ディープ西成のど真ん中。
地下鉄四つ橋線花園町駅で下車。
時々行く焼肉政ちゃんのある鶴見橋商店街とは反対側、東の萩ノ茶屋方面に歩きます。
南海本線のガードをくぐって更に東へ。
西成あいりん地区のど真ん中、通称三角公園を脇に見ながら歩きます。
公園生活者の数が減った気がするのは、テントが少なくなっているからでしょうか。
今日は東京から転勤のN君、K君に大阪の一面を知ってもらいたいという思いもあって、誘いました。
他には我が部のT部長、営業のM部長。
M部長の部下のS君が遅れてくる予定で、総勢6名。
安アパートや簡易宿泊所、いわゆるドヤが並ぶ一角です。
今宵のお店はそんなディープ西成のど真ん中にあるなべや。
一人鍋の店ですが、大勢で来た方が種類が食べられるのです。
私の転勤前のわがままに同僚たちを巻き込んだ、というのが正直なところ。
暮れのうちに予約を取っておきましたので、テーブルはセットされています。
まさに一人鍋の店ですから、コンロも6台用意されています。
ラストオーダーが早いので、今日は会社を早々に出発して18時半スタートの宴会。

+---+

§ **小課題 1**
一覧のうち、「Open the browser's three-dot menu」を含む行から一覧の末尾までの行を、両端を含めて、空行を除いた番号付きリストに変換してください。画像は解答に含めないでください。

§ **要素検索用の一覧**

+---+

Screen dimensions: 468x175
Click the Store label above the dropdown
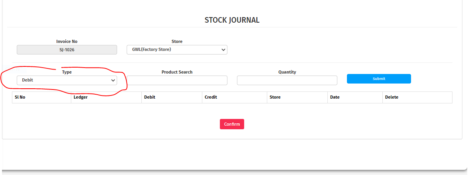tap(177, 41)
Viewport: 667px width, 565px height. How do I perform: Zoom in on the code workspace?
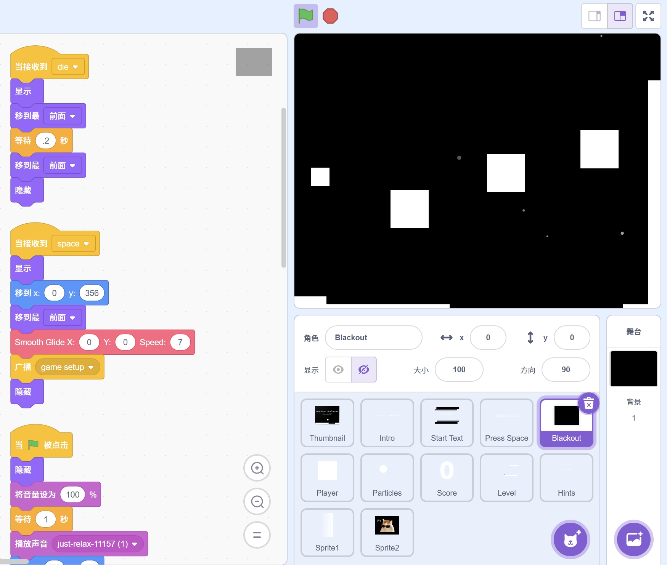click(257, 468)
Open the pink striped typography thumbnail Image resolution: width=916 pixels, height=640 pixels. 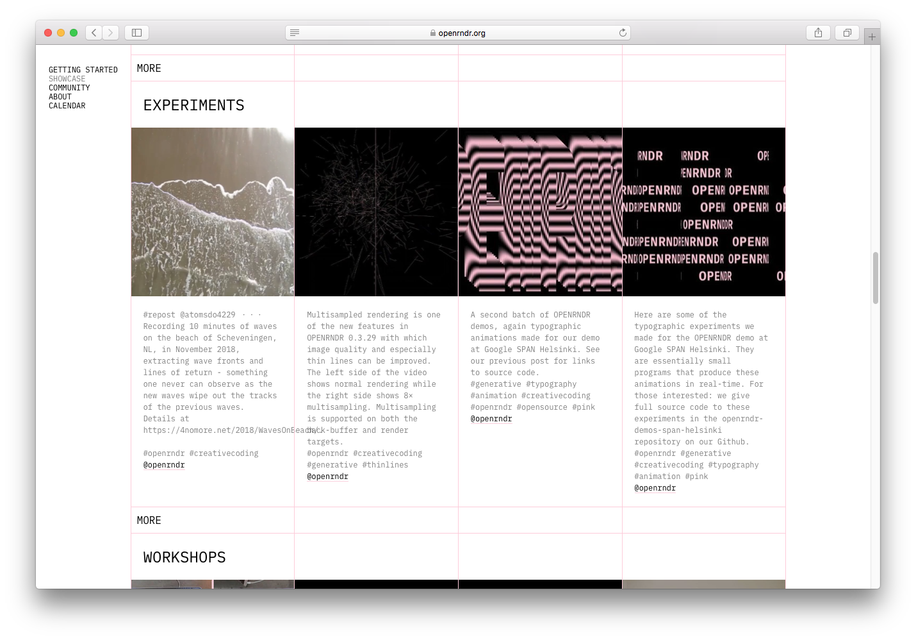[x=540, y=212]
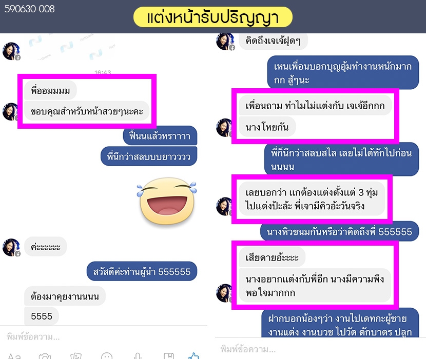Tap the 590630-008 code label

pyautogui.click(x=29, y=9)
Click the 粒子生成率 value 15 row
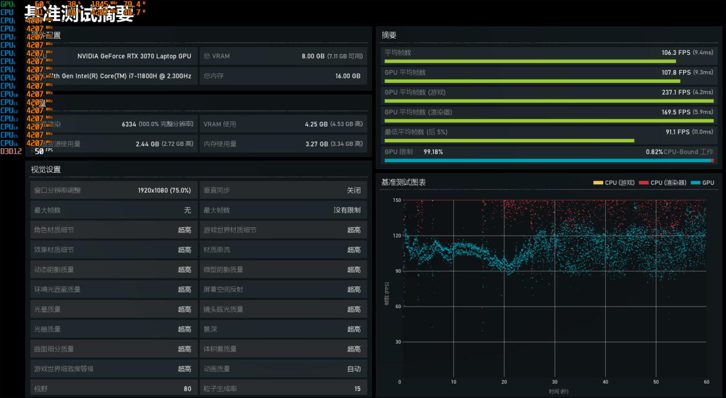The width and height of the screenshot is (726, 398). (x=283, y=389)
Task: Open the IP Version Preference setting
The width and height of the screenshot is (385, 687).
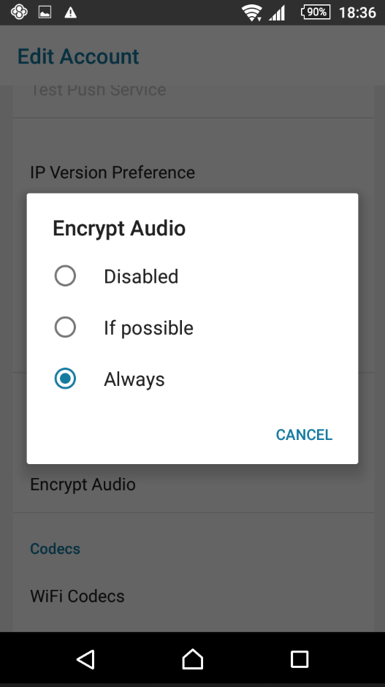Action: [x=113, y=172]
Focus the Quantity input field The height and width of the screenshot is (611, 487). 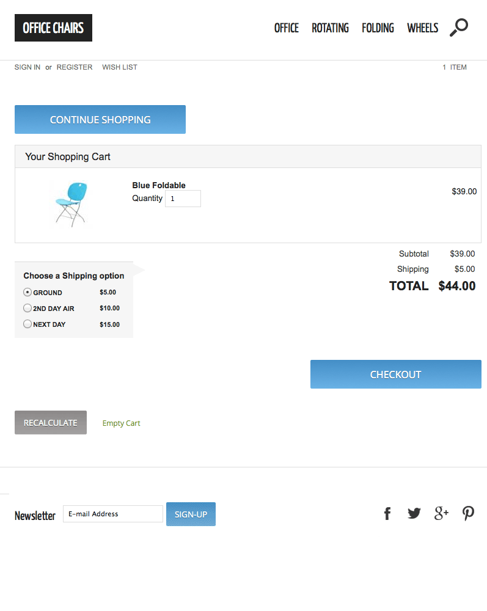pos(183,199)
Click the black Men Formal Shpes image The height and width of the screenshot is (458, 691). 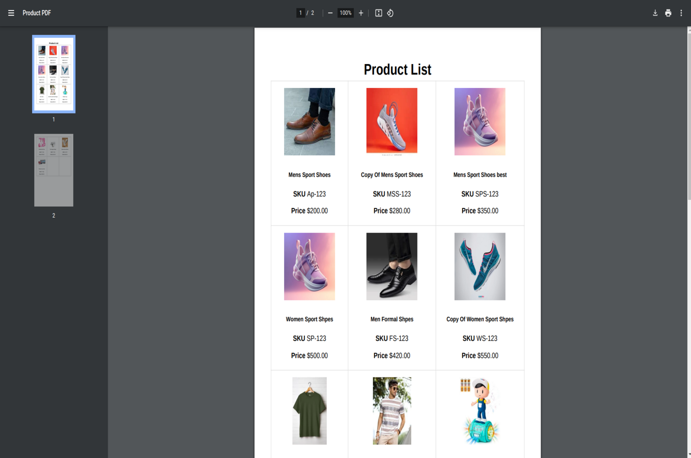pyautogui.click(x=392, y=266)
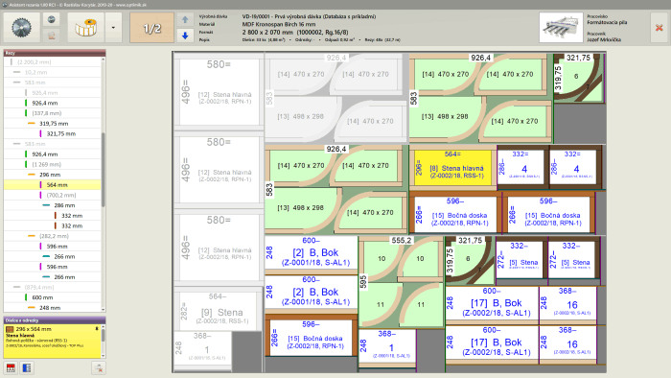Go to previous sheet with up arrow

[185, 20]
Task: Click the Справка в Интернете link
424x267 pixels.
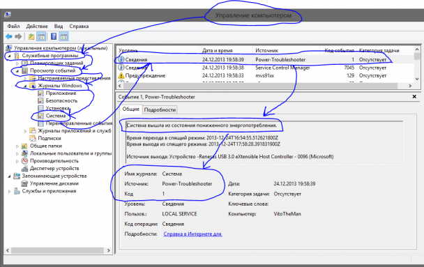Action: 192,234
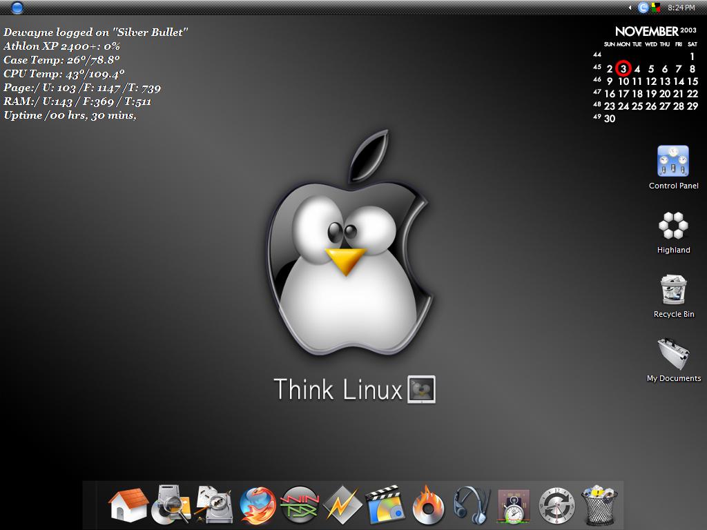Click the 8:24 PM system clock
The height and width of the screenshot is (530, 707).
pyautogui.click(x=681, y=8)
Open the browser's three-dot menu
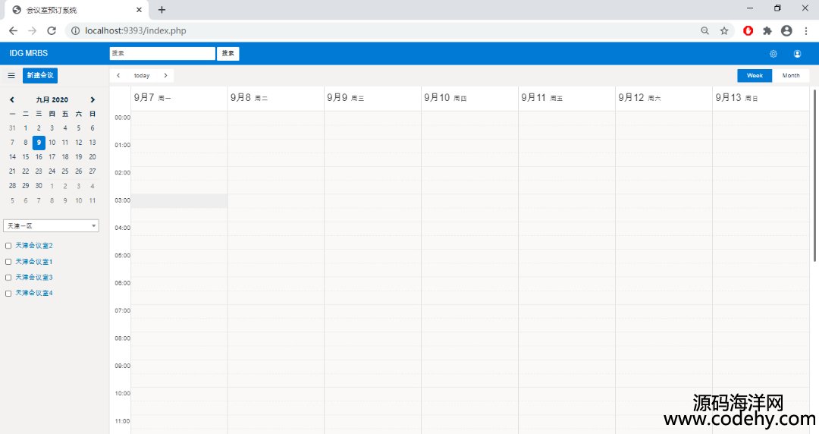Image resolution: width=819 pixels, height=434 pixels. coord(805,31)
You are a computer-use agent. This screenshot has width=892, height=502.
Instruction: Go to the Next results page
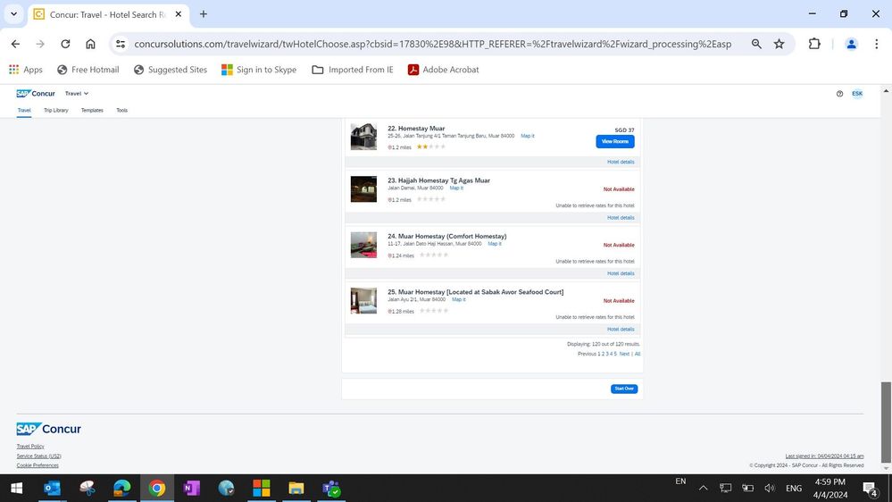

+---+

§ **小課題 2**
西成のなべやでの宴会を綴った本文を、最後の文の後から書き継いでください。

§ **解答 1**
1. Open the browser's three-dot menu
2. Image resolution: width=819 pixels, height=434 pixels. coord(805,31)
3. You are a computer-use agent. This screenshot has width=892, height=502.
4. Instruction: Go to the Next results page

§ **解答 2**
この時期は鍋が恋しい季節ですし、忘年会や新年会も重なります。
電話をかけてもなかなか出てくれないので、予約には根気が必要です。
なんとも年季の入ったコンロです。
私たちが到着して、ちょうど店は満席になりました。
店内は鍋の熱気で暖かく、私は上着もネクタイも取って臨戦態勢です。
まずは生ビールで乾杯です。
鍋の前にちょっと摘まむことにしました。
名物の鮪すきみ。
キムチも頼みました。
これで280円。
他のメンバーは初めてなので、私が先達。
かきみそ鍋、鶏水炊き、牛肉すき焼をチョイス。
やはりこの時期は外せない牡蠣。
特に、ここのみそ鍋は絶品。
他の鍋と比べても、唯一1,000円オーバーのメニューですが、この盛を見れば納得。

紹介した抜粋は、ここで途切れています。